■ **AIM OF THE TASK**
Return a copy of every line in the data below that contains "computer".

Top of SOURCE RECORDS

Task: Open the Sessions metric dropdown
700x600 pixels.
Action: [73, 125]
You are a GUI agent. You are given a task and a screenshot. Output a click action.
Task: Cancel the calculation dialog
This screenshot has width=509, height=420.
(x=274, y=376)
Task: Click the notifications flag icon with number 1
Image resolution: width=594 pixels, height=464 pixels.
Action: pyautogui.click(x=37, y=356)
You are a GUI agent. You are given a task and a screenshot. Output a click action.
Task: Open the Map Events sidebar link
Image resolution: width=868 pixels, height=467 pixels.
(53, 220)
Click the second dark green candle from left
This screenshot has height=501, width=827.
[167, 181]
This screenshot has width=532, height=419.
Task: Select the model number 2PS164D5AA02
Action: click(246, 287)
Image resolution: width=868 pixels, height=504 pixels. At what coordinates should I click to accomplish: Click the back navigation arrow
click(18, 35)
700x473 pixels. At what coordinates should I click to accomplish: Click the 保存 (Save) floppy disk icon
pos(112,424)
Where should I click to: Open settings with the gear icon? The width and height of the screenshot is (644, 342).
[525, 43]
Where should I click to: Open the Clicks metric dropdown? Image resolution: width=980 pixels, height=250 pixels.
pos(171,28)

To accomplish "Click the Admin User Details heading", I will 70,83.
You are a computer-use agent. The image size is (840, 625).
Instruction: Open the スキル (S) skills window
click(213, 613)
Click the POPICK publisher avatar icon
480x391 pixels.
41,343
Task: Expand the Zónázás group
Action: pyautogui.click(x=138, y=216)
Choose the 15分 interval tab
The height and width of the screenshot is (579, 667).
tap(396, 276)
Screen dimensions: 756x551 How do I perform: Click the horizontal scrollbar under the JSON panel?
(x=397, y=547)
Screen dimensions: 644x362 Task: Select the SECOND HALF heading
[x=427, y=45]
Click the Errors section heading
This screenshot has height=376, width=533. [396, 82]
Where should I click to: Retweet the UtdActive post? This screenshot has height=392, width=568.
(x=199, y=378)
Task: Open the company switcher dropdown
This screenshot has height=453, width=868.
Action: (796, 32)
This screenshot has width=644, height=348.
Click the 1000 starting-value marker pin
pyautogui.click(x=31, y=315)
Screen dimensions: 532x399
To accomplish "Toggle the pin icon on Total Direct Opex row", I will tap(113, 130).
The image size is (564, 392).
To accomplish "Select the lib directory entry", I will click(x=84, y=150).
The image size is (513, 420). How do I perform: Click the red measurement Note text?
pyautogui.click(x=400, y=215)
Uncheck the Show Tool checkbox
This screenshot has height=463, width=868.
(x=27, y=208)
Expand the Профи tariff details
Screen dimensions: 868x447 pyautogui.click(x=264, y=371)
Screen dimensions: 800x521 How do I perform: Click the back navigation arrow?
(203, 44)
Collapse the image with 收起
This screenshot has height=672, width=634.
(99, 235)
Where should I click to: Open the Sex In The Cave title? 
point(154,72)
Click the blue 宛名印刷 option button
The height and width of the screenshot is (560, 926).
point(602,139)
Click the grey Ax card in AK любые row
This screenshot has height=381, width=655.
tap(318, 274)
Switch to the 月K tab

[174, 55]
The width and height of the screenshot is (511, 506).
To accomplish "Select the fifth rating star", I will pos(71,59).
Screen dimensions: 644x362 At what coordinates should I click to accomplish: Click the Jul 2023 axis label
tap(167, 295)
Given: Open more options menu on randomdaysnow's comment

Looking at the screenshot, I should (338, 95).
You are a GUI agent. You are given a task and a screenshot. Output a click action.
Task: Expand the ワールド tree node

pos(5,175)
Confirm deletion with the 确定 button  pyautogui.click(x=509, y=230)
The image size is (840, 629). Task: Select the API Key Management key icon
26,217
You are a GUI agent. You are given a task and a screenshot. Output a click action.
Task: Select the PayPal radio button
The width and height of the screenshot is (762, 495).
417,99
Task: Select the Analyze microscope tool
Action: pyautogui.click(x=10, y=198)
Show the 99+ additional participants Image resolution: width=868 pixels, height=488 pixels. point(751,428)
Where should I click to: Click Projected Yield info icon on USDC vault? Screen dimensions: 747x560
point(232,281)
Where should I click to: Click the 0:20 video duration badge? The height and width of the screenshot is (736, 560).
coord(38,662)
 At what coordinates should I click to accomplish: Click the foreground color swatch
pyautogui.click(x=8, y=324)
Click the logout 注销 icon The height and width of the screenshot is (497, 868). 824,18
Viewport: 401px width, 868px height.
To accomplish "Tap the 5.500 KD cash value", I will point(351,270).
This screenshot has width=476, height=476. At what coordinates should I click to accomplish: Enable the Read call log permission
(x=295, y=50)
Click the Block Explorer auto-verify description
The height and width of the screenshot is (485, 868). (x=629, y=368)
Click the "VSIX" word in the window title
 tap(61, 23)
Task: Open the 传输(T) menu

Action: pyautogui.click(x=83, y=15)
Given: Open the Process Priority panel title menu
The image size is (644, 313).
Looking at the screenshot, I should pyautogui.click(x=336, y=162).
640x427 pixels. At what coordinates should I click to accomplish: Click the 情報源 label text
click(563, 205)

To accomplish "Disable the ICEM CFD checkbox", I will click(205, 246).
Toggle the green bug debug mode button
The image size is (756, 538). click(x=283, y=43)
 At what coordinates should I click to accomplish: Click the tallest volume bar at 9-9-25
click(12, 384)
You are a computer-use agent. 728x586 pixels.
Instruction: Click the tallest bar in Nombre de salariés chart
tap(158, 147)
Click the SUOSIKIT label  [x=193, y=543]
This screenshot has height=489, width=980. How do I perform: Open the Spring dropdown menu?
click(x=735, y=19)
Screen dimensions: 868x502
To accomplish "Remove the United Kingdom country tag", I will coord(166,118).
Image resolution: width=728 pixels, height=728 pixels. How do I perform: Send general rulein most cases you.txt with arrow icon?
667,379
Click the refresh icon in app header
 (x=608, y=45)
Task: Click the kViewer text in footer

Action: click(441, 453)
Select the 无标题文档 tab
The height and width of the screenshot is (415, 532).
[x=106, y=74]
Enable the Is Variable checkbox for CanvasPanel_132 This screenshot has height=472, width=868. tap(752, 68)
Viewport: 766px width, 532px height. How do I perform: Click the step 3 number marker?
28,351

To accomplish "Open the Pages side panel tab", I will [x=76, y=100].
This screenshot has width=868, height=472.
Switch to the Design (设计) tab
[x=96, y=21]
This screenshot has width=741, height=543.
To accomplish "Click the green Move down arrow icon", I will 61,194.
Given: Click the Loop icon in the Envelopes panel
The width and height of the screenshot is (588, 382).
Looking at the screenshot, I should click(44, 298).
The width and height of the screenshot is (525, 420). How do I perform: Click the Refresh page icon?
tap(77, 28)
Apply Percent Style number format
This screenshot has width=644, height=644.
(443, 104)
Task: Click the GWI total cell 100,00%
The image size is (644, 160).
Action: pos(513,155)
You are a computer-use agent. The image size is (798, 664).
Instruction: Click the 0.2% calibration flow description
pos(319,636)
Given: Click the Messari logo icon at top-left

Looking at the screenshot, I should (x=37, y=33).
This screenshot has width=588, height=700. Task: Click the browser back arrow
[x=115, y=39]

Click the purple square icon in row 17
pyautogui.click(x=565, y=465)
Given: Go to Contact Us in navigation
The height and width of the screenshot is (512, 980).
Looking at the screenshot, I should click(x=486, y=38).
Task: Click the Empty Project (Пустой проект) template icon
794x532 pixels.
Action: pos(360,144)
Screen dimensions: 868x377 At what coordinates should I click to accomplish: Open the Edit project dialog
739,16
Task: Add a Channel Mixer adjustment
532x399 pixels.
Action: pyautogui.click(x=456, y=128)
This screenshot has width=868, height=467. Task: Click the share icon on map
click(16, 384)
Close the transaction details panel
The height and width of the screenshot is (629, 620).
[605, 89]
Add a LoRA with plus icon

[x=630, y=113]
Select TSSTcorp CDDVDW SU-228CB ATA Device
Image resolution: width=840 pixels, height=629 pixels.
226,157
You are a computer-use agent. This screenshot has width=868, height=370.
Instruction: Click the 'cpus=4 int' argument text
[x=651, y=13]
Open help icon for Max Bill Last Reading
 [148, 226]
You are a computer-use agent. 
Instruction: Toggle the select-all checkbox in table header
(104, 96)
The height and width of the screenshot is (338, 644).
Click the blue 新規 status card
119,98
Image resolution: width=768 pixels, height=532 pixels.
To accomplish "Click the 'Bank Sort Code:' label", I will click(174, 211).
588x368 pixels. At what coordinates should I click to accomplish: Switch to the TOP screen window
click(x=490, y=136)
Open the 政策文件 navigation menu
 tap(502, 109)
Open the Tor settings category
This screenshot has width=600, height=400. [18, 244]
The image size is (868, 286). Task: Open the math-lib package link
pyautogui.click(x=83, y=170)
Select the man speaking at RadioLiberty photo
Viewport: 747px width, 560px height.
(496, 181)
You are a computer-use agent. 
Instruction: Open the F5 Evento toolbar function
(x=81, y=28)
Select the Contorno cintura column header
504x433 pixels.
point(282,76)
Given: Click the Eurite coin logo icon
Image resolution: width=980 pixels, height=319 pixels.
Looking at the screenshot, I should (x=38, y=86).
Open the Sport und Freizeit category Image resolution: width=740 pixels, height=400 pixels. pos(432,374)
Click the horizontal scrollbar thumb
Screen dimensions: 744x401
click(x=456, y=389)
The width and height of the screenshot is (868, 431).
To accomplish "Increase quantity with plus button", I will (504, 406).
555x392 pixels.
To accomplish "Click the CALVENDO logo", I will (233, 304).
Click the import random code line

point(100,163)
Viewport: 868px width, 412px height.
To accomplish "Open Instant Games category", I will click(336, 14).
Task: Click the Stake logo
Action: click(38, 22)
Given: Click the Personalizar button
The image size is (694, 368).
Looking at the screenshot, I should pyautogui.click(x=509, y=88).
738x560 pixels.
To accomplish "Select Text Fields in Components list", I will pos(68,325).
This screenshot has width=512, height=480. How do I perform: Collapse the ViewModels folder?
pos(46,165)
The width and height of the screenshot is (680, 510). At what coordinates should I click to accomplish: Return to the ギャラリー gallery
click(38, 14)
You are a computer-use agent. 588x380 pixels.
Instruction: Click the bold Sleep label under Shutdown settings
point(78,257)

Bottom of SOURCE RECORDS

■ **COMPLETED TASK**
You are a computer-use agent. The image size is (840, 625).
You are a computer-use agent. 728x586 pixels.
You are a computer-use agent. The image size is (798, 664).
You are a computer-use agent. This screenshot has width=868, height=370.
You are a computer-use agent. 
You are a computer-use agent. 
You are a computer-use agent. 588x380 pixels.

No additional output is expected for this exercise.